### Your goal
Nothing in the records may be changed; reproduce all of them.

### Stored items

━━━━━━━━━━━━━━━━

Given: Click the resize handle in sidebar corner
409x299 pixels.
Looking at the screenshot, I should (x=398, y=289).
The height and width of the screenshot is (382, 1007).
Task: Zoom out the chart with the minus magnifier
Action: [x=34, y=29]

━━━━━━━━━━━━━━━━

### Completed exercise
Given: Click the resize handle in sidebar corner
409x299 pixels.
Looking at the screenshot, I should (x=398, y=289).
The height and width of the screenshot is (382, 1007).
Task: Zoom out the chart with the minus magnifier
Action: [x=34, y=29]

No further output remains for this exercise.